- Location of Lake View in Phillips County, Arkansas.
- Coordinates: 34°25′16″N 90°48′48″W﻿ / ﻿34.42111°N 90.81333°W
- Country: United States
- State: Arkansas
- Counties: Phillips

Area
- • Total: 5.00 sq mi (12.96 km^{2})
- • Land: 5.00 sq mi (12.96 km^{2})
- • Water: 0 sq mi (0.00 km^{2})
- Elevation: 167 ft (51 m)

Population (2020)
- • Total: 327
- • Estimate (2025): 284
- • Density: 65.3/sq mi (25.23/km^{2})
- FIPS code: 05-38110
- GNIS feature ID: 2404867

= Lake View, Arkansas =

Lake View is a city in Phillips County, Arkansas, United States. As of the 2020 census, Lake View had a population of 327. There is also a Lakeview in Baxter County. The original settlement name was "Turkey Scratch" from the 1850s until the town was renamed in the 1920s. When the town was re-established in 1937, Lake View became one of three communities in Arkansas to be reserved for black farm families by the Resettlement Administration. It is one of the few communities in the U.S. with an African-American percentage at over 90 percent of the population.

==Geography==

According to the United States Census Bureau, the city has a total area of 5.0 sqmi, all land.

==Demographics==

Historical population
| Census | Pop. | Note | %± |
| 1980 | 609 |  | — |
| 1990 | 526 |  | −13.6% |
| 2000 | 531 |  | 1.0% |
| 2010 | 443 |  | −16.6% |
| 2020 | 327 |  | −26.2% |
| 2025 (est.) | 284 | Decrease | −13.1% |
U.S. Decennial Census

===2020 census===

Lake View, Arkansas – Racial and ethnic composition Note: the US Census treats Hispanic/Latino as an ethnic category. This table excludes Latinos from the racial categories and assigns them to a separate category. Hispanics/Latinos may be of any race.
| Race / Ethnicity (NH = Non-Hispanic) | Pop 2000 | Pop 2010 | Pop 2020 | % 2000 | % 2010 | 2020 |
|---|---|---|---|---|---|---|
| White alone (NH) | 37 | 23 | 18 | 6.97% | 5.19% | 5.50% |
| Black or African American alone (NH) | 487 | 411 | 305 | 91.71% | 92.78% | 93.27% |
| Native American or Alaska Native alone (NH) | 0 | 0 | 0 | 0.00% | 0.00% | 0.00% |
| Asian alone (NH) | 0 | 0 | 0 | 0.00% | 0.00% | 0.00% |
| Native Hawaiian or Pacific Islander alone (NH) | 0 | 0 | 0 | 0.00% | 0.00% | 0.00% |
| Other race alone (NH) | 0 | 0 | 0 | 0.00% | 0.00% | 0.00% |
| Mixed race or Multiracial (NH) | 6 | 5 | 3 | 1.13% | 1.13% | 0.92% |
| Hispanic or Latino (any race) | 1 | 4 | 1 | 0.19% | 0.90% | 0.31% |
| Total | 531 | 443 | 327 | 100.00% | 100.00% | 100.00% |

As of the census of 2000, there were 531 people, 177 households, and 136 families residing in the city. The population density was 105.6 PD/sqmi. There were 222 housing units at an average density of 44.2 /sqmi. The racial makeup of the city was 7.16% White, 91.71% African American, and 1.13% from two or more races. Hispanic or Latino of any race were 0.19% of the population.

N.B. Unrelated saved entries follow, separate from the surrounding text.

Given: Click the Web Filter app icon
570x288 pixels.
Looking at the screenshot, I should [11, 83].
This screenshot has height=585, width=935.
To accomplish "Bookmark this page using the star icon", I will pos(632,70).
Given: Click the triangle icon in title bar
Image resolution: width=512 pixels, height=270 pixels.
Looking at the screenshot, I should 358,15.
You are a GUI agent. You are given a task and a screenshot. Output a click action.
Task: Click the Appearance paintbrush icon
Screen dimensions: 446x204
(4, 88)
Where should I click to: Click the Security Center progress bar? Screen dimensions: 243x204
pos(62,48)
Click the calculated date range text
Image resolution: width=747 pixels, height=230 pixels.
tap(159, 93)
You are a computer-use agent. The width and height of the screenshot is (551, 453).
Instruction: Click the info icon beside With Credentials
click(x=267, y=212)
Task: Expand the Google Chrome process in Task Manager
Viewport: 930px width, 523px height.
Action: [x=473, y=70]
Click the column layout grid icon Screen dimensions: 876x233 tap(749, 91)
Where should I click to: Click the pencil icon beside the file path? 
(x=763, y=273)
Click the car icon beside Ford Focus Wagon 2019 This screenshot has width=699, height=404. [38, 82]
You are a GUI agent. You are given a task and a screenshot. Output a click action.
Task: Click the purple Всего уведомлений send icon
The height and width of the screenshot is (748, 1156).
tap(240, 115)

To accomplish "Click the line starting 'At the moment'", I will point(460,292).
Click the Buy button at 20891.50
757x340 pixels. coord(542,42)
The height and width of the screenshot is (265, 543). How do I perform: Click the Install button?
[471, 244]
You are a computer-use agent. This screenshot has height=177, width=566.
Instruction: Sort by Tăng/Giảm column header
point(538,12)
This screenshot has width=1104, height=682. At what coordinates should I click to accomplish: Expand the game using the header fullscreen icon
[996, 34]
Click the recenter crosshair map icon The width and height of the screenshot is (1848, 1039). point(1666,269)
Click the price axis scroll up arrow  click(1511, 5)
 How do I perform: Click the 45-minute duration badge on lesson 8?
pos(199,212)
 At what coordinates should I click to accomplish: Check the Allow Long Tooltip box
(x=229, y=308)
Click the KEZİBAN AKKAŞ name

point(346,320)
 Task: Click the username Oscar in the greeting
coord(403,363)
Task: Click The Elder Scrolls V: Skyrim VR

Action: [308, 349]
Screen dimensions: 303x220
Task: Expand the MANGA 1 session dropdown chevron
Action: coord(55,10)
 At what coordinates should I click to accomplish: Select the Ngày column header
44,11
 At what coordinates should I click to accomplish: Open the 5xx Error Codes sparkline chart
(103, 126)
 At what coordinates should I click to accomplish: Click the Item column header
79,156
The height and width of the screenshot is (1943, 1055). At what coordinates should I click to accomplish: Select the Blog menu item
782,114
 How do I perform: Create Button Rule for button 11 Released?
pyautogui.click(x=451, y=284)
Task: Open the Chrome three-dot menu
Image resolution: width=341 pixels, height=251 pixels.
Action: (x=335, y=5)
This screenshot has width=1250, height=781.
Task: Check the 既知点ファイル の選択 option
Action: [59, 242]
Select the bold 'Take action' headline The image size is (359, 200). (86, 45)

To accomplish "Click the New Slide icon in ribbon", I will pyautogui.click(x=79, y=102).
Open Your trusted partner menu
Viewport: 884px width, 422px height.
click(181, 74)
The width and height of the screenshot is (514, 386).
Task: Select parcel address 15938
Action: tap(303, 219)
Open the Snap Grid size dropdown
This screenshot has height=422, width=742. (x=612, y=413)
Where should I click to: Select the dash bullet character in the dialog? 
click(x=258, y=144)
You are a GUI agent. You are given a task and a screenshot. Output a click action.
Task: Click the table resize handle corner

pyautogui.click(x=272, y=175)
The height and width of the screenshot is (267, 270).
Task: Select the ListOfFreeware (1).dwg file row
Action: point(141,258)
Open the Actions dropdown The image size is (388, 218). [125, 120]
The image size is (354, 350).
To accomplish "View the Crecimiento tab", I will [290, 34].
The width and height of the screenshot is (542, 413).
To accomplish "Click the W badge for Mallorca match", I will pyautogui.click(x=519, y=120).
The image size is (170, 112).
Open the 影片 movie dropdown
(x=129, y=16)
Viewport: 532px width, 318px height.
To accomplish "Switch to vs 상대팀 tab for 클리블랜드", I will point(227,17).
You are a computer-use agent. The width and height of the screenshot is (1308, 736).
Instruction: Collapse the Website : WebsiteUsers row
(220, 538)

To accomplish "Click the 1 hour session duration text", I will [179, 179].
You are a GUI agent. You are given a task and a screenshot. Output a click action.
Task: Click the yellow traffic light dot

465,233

There were 177 households, out of which 38.4% had children under the age of 18 living with them, 29.4% were married couples living together, 41.2% had a female householder with no husband present, and 22.6% were non-families. 20.3% of all households were made up of individuals, and 9.6% had someone living alone who was 65 years of age or older. The average household size was 3.00 and the average family size was 3.47.

In the city, the population was spread out, with 35.8% under the age of 18, 9.2% from 18 to 24, 21.8% from 25 to 44, 21.3% from 45 to 64, and 11.9% who were 65 years of age or older. The median age was 30 years. For every 100 females, there were 72.4 males. For every 100 females age 18 and over, there were 73.1 males.

The median income for a household in the city was $15,536, and the median income for a family was $16,944. Males had a median income of $17,031 versus $14,444 for females. The per capita income for the city was $13,651. About 45.2% of families and 45.6% of the population were below the poverty line, including 57.4% of those under age 18 and 40.6% of those age 65 or over.

==Education==
The Barton–Lexa School District provides early childhood, elementary and secondary education to more than 800 students in prekindergarten through grade 12 at is two schools. Students complete their studies at Barton High School.

It was previously served by the Lake View School District, which operated Lake View Elementary School (K-6) and C. V. White High School (7-12). On July 1, 2004, it was consolidated into the Barton-Lexa School District.